Diese Haltung ist großartig und steht Einzelnen, die zu ihr berufen sind, wohl an. Die Kirche darf nicht so sprechen. Nicht nur von ihrem grenzenlosen Vertrauen hat sie Zeugnis zu geben, auch von ihrer Osterhoffnung. Nicht jeder Christ muß jede Glaubenswahrheit von innen heraus weitersagen (solche Nivellierungssucht war der Fehler der inquisitorischen Kirche von gestern). Doch muß es in der Kirche stets auch die klare Sprache der Hoffnung geben, ansteckend für die Vielen.

Ein anderer Einwand gegen das „redliche Schweigen" bezieht sich nicht auf die Kirche, sondern auf die Gesellschaft. Könnte diese Einstellung nicht mit ein Grund für das Tabu sein, womit man sich bei uns vor dem Tod abschirmt? Das Sterben wird aus den Wohnungen abgedrängt, Leichenwagen fahren vorwiegend nachts. Muß nicht, wer jedes Dann nur beschweigt, auch das Sterben möglichst ausblenden? So ehrenwert jenes Schweigegebot zunächst auch scheint: für alle taugt es nicht.

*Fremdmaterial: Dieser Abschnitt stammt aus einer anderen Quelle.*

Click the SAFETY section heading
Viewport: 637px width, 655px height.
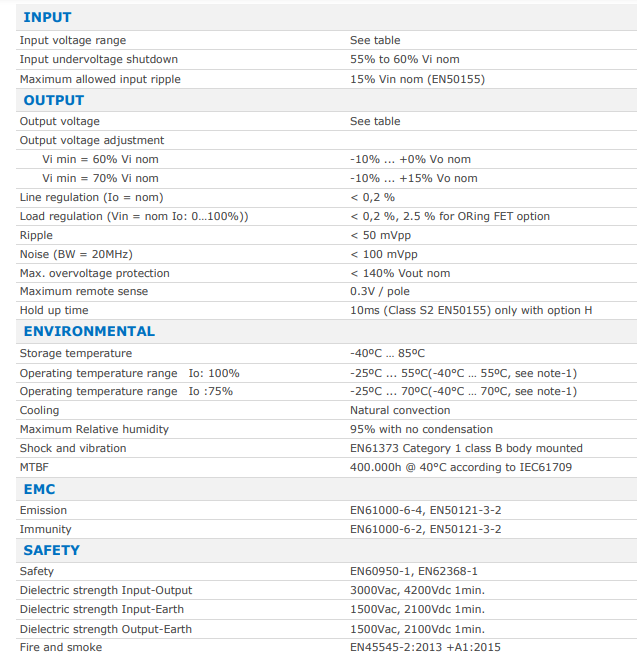[x=51, y=550]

Sich einer Erfahrung mutig aussetzen, obwohl jeglicher Verständnisversuch von vornherein sinnlos ist, das bringen nur wenige fertig. Tapfer an den Tod zu denken, ohne nach seinem Sinn für mich ganz persönlich zu fragen, das übersteigt die normale menschliche Kraft. Wer aber fragt, der muß auch verschiedene Antworten abwägen dürfen.

Soweit ich sehe, sind die heute verbreitetsten Antworten auf die uralte Frage was dann: Entweder etwas kommt nachher oder nichts, oder es bleibt das Gewesene, oder statt des Jenseits kommt ein weiteres Leben diesseits, oder man redet von der ganzen Frage klugerweise überhaupt nicht. Alle diese Einstellungen haben ihre Vertreter. Was sage ich ihnen als Christ?